* Task brief *
Repeat back every line of the data, exactly.

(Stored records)
◇ ◇ ◇ ◇ ◇

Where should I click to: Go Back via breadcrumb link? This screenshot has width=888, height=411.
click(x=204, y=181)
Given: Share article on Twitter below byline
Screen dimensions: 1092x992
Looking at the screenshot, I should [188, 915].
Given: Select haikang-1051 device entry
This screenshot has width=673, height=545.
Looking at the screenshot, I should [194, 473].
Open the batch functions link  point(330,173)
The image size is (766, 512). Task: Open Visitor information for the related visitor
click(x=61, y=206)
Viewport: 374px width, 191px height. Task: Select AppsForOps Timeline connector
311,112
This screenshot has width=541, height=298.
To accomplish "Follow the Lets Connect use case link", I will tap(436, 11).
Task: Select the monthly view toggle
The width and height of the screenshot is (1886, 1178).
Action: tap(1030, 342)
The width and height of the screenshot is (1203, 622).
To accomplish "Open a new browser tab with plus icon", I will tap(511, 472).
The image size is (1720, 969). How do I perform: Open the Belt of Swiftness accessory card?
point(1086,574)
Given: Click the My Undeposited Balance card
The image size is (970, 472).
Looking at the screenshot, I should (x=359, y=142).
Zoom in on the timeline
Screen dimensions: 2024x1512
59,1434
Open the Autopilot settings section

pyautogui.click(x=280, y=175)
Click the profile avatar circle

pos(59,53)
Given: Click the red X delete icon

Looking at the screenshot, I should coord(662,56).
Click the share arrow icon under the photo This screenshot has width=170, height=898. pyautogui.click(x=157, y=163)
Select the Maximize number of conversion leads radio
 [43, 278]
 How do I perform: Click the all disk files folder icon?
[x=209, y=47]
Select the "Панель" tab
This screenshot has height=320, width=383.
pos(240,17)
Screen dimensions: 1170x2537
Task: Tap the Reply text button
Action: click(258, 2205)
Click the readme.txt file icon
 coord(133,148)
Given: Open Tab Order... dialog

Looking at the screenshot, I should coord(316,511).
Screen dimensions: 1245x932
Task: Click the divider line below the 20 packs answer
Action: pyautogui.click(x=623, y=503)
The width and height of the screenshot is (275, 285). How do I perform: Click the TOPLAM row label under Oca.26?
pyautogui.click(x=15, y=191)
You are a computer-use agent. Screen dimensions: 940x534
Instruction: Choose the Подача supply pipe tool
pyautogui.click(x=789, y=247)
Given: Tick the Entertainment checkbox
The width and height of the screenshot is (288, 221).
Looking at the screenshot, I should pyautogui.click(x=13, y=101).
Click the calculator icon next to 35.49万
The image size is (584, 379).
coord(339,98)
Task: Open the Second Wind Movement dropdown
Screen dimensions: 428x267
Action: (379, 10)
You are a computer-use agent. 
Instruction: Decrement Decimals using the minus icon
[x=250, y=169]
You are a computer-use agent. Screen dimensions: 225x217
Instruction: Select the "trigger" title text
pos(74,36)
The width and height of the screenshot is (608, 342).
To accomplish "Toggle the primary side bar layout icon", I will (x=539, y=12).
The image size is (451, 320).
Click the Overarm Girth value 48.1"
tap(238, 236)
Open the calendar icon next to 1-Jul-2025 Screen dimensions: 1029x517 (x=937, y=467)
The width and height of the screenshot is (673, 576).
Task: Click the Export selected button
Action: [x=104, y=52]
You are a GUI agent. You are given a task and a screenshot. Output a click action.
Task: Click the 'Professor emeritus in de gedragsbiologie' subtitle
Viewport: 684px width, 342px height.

◇ ◇ ◇ ◇ ◇

* Worked solution *
Where should I click to: Go Back via breadcrumb link? This screenshot has width=888, height=411.
click(x=204, y=181)
Given: Share article on Twitter below byline
Screen dimensions: 1092x992
Looking at the screenshot, I should [188, 915].
Given: Select haikang-1051 device entry
This screenshot has width=673, height=545.
Looking at the screenshot, I should [194, 473].
Open the batch functions link  point(330,173)
The image size is (766, 512). Task: Open Visitor information for the related visitor
click(x=61, y=206)
Viewport: 374px width, 191px height. Task: Select AppsForOps Timeline connector
311,112
This screenshot has width=541, height=298.
To accomplish "Follow the Lets Connect use case link", I will tap(436, 11).
Task: Select the monthly view toggle
The width and height of the screenshot is (1886, 1178).
Action: tap(1030, 342)
The width and height of the screenshot is (1203, 622).
To accomplish "Open a new browser tab with plus icon", I will tap(511, 472).
The image size is (1720, 969). How do I perform: Open the Belt of Swiftness accessory card?
point(1086,574)
Given: Click the My Undeposited Balance card
The image size is (970, 472).
Looking at the screenshot, I should (x=359, y=142).
Zoom in on the timeline
Screen dimensions: 2024x1512
59,1434
Open the Autopilot settings section

pyautogui.click(x=280, y=175)
Click the profile avatar circle

pos(59,53)
Given: Click the red X delete icon

Looking at the screenshot, I should coord(662,56).
Click the share arrow icon under the photo This screenshot has width=170, height=898. pyautogui.click(x=157, y=163)
Select the Maximize number of conversion leads radio
 [43, 278]
 How do I perform: Click the all disk files folder icon?
[x=209, y=47]
Select the "Панель" tab
This screenshot has height=320, width=383.
pos(240,17)
Screen dimensions: 1170x2537
Task: Tap the Reply text button
Action: click(258, 2205)
Click the readme.txt file icon
 coord(133,148)
Given: Open Tab Order... dialog

Looking at the screenshot, I should coord(316,511).
Screen dimensions: 1245x932
Task: Click the divider line below the 20 packs answer
Action: pyautogui.click(x=623, y=503)
The width and height of the screenshot is (275, 285). How do I perform: Click the TOPLAM row label under Oca.26?
pyautogui.click(x=15, y=191)
You are a computer-use agent. Screen dimensions: 940x534
Instruction: Choose the Подача supply pipe tool
pyautogui.click(x=789, y=247)
Given: Tick the Entertainment checkbox
The width and height of the screenshot is (288, 221).
Looking at the screenshot, I should pyautogui.click(x=13, y=101).
Click the calculator icon next to 35.49万
The image size is (584, 379).
coord(339,98)
Task: Open the Second Wind Movement dropdown
Screen dimensions: 428x267
Action: (379, 10)
You are a computer-use agent. 
Instruction: Decrement Decimals using the minus icon
[x=250, y=169]
You are a computer-use agent. Screen dimensions: 225x217
Instruction: Select the "trigger" title text
pos(74,36)
The width and height of the screenshot is (608, 342).
To accomplish "Toggle the primary side bar layout icon", I will (x=539, y=12).
The image size is (451, 320).
Click the Overarm Girth value 48.1"
tap(238, 236)
Open the calendar icon next to 1-Jul-2025 Screen dimensions: 1029x517 (x=937, y=467)
The width and height of the screenshot is (673, 576).
Task: Click the Export selected button
Action: [x=104, y=52]
You are a GUI agent. You are given a task and a screenshot. Output a click action.
Task: Click the 'Professor emeritus in de gedragsbiologie' subtitle
Viewport: 684px width, 342px height.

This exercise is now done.